Go through the material below and please tally the lines that hold the word "agent"; the number alone is the answer.

<<<<

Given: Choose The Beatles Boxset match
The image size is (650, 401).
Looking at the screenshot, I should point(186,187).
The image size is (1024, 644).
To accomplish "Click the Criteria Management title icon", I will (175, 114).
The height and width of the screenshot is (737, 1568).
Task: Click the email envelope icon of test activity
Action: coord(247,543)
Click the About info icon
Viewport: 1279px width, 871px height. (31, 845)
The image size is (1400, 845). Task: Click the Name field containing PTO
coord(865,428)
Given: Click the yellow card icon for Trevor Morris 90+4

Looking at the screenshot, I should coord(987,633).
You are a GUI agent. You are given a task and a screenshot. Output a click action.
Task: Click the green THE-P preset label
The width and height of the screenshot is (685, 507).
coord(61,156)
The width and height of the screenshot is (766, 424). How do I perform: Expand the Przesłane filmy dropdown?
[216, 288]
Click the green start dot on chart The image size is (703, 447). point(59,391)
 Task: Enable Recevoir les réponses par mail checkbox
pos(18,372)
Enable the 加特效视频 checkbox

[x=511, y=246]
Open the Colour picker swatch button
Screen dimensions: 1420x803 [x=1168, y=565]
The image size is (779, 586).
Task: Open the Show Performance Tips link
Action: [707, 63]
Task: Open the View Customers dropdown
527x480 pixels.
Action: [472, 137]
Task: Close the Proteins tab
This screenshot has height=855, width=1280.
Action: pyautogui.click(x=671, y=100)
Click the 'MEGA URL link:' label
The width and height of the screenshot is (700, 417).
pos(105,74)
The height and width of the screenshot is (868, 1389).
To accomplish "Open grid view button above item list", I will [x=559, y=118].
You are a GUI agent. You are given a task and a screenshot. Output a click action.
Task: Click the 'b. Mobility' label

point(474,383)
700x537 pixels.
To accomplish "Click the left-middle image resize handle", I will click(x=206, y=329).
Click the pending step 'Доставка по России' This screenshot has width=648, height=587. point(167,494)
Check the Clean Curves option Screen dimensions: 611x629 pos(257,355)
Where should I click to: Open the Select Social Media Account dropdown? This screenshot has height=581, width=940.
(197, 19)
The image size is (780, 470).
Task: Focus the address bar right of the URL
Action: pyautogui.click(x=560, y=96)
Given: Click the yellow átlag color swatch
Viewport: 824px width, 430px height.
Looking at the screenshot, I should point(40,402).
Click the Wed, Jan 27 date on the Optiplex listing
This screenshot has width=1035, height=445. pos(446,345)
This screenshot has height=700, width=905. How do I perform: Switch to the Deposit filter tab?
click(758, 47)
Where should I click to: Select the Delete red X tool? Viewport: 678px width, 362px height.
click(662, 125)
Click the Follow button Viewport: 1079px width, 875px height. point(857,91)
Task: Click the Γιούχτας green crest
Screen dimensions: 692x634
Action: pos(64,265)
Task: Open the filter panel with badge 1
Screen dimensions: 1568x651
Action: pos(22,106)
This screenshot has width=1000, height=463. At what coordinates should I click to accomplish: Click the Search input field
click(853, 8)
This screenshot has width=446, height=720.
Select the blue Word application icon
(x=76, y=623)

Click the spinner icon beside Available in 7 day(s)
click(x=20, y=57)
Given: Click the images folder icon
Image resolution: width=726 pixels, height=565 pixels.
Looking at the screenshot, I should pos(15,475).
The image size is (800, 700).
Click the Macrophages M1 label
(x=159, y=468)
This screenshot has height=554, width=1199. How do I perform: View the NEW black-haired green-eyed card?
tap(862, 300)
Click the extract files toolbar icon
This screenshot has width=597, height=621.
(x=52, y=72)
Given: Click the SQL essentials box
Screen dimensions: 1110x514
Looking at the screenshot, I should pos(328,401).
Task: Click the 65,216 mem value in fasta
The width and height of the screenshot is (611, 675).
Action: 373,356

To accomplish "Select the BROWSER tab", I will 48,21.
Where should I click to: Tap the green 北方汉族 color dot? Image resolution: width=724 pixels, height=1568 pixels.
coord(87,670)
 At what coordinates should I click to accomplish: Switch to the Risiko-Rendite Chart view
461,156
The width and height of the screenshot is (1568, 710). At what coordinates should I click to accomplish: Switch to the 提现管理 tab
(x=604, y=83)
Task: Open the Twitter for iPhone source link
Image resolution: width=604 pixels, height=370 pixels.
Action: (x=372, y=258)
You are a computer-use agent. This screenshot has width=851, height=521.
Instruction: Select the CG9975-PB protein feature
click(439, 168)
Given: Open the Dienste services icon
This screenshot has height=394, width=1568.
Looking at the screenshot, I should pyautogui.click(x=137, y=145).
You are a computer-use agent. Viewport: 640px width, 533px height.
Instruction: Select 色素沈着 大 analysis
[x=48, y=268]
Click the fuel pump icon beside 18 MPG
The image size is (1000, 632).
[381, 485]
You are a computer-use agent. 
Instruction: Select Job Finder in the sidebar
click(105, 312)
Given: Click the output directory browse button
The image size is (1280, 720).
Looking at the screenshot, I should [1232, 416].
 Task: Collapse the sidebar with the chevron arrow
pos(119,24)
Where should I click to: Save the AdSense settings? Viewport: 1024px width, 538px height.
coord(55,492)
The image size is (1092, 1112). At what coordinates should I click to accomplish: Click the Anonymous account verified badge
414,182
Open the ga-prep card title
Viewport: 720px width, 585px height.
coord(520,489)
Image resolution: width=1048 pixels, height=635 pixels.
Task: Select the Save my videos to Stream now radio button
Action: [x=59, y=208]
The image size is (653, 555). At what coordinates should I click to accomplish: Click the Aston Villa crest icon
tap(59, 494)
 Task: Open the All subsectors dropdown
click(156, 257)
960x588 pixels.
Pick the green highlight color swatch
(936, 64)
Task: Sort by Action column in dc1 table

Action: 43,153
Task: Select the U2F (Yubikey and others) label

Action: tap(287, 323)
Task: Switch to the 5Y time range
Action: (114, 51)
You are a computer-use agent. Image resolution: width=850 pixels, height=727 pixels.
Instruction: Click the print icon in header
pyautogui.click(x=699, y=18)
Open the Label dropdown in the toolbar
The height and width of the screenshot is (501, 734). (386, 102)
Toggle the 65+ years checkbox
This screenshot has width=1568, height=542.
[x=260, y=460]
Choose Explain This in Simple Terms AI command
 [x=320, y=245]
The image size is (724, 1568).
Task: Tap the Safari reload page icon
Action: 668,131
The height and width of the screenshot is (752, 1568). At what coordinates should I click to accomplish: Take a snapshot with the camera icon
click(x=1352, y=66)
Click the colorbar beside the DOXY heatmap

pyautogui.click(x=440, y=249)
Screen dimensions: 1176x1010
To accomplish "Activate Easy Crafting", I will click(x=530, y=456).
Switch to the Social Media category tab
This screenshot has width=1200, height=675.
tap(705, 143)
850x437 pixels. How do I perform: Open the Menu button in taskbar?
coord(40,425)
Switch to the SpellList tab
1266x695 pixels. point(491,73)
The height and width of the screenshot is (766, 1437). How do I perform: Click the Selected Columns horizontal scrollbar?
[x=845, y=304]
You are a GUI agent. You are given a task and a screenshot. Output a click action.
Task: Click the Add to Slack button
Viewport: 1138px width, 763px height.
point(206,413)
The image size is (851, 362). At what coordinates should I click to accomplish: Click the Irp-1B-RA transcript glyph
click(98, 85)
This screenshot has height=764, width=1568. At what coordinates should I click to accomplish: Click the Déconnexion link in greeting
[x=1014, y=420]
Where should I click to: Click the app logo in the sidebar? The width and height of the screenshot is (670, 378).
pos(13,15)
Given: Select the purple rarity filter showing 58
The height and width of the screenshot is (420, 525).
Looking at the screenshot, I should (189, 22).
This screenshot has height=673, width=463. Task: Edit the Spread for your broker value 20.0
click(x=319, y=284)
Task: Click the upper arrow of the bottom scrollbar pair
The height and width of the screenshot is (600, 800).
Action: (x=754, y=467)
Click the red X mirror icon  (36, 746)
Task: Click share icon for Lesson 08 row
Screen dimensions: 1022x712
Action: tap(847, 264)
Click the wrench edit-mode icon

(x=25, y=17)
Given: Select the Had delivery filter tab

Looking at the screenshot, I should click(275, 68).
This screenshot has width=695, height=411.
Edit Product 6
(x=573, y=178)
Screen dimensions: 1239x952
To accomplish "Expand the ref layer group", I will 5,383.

>>>>

Output of the exercise: 7